The seductive thing about a rewrite is that it feels like progress. You're moving fast, you're writing clean code, you're not dragging around the technical debt of the old system. What you're actually doing is throwing away years of implicit knowledge encoded in the existing code — all the edge cases that got handled, all the weird customer behaviors that got accommodated, all the lessons that got learned the hard way and are now expressed as a guard clause in a function nobody remembers writing.

Martin Fowler's writing on strangler fig patterns is more useful here than almost anything else I've read. Incrementally replace the parts that hurt. Keep the system running. Don't bet the company on a big-bang migration.

The Tools Matter Less Than You Think, Until They Really Matter

I've had strong opinions about programming languages, frameworks, and editors for twenty years. Most of those opinions, in retrospect, were rationalizations for familiarity. I liked the tools I knew. I dressed that preference up as technical judgment.

That said: tooling does matter at the margins. Choosing a framework with a tiny community in 2015 meant that by 2019 you were maintaining a dependency nobody else cared about. Choosing a language your team doesn't know means a slower ramp-up time that compounds across every new hire. These aren't abstract concerns.

The honest framework I use now: pick the boring, well-supported option unless you have a specific, demonstrable reason not to. "It's more elegant" is not a demonstrable reason. "Our team already knows it" is. "It has a five-year support commitment from a major organization" is.

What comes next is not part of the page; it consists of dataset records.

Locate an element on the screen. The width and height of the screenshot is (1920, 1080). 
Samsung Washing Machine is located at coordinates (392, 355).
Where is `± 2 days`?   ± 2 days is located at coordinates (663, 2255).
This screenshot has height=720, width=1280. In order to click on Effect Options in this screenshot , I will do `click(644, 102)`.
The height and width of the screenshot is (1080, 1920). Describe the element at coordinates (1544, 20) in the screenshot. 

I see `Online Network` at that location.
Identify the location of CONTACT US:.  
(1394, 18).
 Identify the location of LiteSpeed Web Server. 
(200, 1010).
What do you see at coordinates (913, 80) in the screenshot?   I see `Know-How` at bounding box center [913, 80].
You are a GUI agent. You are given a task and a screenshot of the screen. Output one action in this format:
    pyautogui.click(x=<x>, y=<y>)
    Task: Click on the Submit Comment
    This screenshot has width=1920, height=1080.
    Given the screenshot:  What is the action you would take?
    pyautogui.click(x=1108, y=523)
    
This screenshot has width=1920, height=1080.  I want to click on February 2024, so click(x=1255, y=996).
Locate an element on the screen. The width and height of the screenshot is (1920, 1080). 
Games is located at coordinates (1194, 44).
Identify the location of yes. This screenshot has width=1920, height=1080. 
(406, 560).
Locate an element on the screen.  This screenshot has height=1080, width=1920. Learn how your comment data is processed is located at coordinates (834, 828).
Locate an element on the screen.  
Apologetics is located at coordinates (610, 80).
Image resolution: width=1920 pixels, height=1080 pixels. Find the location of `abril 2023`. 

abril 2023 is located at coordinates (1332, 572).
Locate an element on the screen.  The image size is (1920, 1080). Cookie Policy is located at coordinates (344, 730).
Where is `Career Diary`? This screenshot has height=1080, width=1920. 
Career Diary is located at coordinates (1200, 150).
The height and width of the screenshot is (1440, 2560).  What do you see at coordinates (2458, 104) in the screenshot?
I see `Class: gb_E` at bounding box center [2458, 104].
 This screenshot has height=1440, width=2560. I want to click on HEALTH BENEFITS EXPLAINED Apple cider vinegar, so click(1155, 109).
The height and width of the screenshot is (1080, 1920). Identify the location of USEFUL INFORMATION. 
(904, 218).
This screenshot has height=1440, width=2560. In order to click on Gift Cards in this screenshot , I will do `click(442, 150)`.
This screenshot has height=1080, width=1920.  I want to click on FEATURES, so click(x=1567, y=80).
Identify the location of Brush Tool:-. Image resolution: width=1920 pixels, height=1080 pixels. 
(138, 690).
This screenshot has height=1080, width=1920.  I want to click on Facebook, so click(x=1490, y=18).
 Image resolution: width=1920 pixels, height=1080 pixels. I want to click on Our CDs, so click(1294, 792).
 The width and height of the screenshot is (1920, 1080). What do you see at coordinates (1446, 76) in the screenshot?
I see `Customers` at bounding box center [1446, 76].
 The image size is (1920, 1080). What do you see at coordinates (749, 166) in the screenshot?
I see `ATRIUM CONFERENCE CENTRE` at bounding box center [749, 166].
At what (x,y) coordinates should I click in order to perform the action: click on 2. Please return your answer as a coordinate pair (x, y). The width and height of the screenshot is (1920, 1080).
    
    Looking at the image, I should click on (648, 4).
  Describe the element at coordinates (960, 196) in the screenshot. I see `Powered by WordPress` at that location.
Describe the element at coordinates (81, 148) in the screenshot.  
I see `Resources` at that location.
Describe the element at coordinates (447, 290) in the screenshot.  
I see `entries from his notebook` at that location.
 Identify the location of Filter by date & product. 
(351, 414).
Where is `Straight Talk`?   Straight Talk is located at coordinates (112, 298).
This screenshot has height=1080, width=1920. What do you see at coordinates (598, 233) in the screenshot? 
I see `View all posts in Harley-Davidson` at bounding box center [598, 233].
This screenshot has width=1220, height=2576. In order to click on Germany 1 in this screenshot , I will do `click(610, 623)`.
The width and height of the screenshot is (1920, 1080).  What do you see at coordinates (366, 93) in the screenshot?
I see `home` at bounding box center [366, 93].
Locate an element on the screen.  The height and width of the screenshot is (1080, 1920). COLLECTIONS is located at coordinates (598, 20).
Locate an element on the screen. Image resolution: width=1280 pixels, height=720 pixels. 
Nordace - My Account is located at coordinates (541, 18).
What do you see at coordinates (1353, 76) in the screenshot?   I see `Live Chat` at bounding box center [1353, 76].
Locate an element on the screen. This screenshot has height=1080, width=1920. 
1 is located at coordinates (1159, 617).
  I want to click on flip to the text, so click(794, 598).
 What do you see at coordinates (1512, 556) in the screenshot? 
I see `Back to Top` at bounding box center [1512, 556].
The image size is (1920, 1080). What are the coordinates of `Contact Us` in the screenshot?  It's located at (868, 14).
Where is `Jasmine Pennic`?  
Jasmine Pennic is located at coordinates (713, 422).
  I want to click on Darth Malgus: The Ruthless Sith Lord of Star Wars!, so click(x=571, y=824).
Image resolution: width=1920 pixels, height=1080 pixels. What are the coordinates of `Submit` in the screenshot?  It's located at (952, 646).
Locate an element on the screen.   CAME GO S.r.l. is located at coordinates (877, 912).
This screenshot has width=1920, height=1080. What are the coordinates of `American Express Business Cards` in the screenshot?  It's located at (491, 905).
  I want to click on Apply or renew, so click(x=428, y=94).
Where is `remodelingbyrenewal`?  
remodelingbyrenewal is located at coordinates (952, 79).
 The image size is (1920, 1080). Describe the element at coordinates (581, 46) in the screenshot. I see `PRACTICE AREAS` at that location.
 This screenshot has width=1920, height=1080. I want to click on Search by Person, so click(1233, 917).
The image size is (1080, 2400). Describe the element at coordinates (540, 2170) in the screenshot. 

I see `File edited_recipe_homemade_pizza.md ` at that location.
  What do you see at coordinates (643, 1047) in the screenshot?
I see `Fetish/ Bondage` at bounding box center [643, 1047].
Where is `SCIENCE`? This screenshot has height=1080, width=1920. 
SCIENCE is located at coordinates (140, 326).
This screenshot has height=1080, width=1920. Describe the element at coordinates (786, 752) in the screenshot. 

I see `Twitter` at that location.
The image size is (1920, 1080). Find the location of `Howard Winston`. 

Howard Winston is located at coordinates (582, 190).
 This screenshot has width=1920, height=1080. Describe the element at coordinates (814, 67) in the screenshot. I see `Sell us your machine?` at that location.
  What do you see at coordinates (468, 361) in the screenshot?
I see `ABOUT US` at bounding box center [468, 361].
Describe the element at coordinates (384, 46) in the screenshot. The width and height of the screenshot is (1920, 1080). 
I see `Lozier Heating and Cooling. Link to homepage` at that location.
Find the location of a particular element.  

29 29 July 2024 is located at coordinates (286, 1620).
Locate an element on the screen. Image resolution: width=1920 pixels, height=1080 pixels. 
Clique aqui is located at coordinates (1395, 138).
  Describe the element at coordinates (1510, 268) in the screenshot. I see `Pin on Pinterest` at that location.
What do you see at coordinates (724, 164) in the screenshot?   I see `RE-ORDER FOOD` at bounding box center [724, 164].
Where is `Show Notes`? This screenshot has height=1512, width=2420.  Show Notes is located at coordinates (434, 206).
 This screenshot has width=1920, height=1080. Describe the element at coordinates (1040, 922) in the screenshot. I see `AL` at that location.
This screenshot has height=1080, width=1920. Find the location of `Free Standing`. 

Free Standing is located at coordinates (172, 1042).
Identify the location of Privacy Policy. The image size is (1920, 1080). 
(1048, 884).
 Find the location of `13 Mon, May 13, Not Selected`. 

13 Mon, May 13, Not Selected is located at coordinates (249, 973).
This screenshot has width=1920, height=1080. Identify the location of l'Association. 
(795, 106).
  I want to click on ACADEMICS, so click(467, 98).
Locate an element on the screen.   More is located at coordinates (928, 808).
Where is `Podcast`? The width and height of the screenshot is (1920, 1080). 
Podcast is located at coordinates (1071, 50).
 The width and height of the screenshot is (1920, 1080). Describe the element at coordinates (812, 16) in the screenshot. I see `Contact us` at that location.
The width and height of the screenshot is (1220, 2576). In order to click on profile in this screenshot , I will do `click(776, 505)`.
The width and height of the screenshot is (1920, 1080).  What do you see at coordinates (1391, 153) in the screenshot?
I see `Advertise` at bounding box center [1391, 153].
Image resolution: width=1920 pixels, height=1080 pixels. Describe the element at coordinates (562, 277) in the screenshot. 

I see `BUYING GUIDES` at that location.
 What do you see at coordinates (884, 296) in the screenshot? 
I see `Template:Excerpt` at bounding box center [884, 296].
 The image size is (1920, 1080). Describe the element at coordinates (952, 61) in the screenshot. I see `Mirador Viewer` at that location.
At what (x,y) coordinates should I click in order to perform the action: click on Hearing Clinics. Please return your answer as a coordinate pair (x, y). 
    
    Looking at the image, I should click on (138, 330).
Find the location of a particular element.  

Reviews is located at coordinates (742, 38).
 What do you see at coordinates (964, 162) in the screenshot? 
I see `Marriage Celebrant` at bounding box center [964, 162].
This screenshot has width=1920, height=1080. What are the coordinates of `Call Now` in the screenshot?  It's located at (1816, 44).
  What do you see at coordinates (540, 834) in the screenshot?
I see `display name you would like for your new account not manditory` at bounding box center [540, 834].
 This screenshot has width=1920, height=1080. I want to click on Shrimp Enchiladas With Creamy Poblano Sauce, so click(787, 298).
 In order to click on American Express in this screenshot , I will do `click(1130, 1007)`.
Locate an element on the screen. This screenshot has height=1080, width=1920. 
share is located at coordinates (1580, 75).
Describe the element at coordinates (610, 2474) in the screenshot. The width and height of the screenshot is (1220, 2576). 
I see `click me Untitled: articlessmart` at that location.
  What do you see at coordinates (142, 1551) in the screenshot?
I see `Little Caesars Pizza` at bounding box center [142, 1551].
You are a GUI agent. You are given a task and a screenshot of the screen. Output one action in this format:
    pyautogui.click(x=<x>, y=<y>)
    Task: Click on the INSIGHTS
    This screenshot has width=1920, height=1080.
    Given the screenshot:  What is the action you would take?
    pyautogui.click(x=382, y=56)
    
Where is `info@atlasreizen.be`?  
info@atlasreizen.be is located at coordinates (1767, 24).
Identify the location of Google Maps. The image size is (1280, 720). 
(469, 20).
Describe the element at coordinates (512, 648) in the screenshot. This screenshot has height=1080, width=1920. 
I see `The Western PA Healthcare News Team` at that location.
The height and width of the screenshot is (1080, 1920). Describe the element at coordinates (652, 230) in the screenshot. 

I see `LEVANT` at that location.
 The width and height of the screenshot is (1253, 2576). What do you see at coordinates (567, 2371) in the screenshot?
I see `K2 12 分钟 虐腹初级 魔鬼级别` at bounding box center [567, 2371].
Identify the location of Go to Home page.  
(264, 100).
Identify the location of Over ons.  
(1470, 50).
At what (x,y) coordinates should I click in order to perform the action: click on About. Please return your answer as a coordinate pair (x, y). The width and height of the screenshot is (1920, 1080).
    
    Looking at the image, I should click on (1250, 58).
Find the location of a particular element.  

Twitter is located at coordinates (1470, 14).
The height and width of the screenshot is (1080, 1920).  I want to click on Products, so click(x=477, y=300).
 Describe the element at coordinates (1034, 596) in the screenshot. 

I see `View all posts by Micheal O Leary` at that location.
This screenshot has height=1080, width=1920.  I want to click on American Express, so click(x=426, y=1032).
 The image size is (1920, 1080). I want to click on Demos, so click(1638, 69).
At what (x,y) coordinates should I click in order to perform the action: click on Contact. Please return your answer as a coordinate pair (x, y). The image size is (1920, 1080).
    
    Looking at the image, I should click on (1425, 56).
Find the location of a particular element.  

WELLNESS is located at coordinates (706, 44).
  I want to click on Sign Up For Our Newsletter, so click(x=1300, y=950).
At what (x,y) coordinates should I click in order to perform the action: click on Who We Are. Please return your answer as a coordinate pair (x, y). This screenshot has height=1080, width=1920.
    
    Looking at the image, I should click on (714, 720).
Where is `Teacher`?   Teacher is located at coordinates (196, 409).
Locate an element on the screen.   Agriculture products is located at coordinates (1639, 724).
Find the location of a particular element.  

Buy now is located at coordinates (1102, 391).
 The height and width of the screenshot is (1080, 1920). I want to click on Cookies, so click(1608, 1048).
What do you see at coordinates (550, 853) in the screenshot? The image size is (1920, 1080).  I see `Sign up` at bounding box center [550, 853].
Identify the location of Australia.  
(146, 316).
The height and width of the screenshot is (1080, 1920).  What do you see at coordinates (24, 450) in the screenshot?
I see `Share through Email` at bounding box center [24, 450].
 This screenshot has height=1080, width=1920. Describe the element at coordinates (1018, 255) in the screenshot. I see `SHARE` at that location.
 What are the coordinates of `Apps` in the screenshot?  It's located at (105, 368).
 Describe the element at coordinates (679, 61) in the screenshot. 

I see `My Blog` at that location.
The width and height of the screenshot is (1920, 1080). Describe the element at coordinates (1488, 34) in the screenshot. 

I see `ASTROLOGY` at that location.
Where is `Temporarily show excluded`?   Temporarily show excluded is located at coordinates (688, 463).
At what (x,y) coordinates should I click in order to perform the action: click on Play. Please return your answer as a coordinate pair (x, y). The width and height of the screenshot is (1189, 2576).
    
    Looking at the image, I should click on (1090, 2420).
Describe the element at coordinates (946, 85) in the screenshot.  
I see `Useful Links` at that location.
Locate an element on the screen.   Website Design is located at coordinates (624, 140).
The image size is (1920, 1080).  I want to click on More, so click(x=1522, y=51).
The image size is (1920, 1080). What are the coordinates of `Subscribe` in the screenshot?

For what it's worth, the tools I've seen cause the most unnecessary pain aren't the ones with technical limitations — they're the ones with steep learning curves that teams adopt without a training plan. When adopting new tools, Docker for local development is a good example of something that requires proper setup guidance to avoid frustration. See also: why developer onboarding documentation matters more than most teams admit.

Lessons from 20 Years of Software Engineering, Distilled

If I had to compress everything into a short list — not tips, but genuine lessons that changed how I work:

  • Clarity before cleverness. Every time.
  • The spec is a starting point, not a contract. Talk to the people who'll use the thing.
  • Simple systems fail gracefully. Complex systems fail spectacularly. Choose accordingly.
  • Your technical reputation is built on reliability, not brilliance. Ship what you said you'd ship, when you said you'd ship it.
  • Invest in the people around you. The best career move I ever made was helping a junior engineer get promoted. The second best was asking a senior engineer to explain their reasoning instead of just accepting it.

There's a version of this essay I could write that's more optimistic — that frames twenty years as a journey of growth and mastery. That version would be easier to read and less useful. The truth is that most of the progress I've made came from recognizing mistakes I was repeating, not from breakthroughs.

If you're earlier in your career, the most valuable thing you can do is build a habit of honest retrospection. Not the sanitized kind you perform in a sprint ceremony. The kind where you sit with a notebook and ask yourself what you actually got wrong this week and why.

That habit, more than any framework or language or methodology, is what compounds over time.

Tomorrow: Pick one project you're currently on and write down, in a single paragraph, what done looks like. If you can't, that's the first problem to solve — not the code.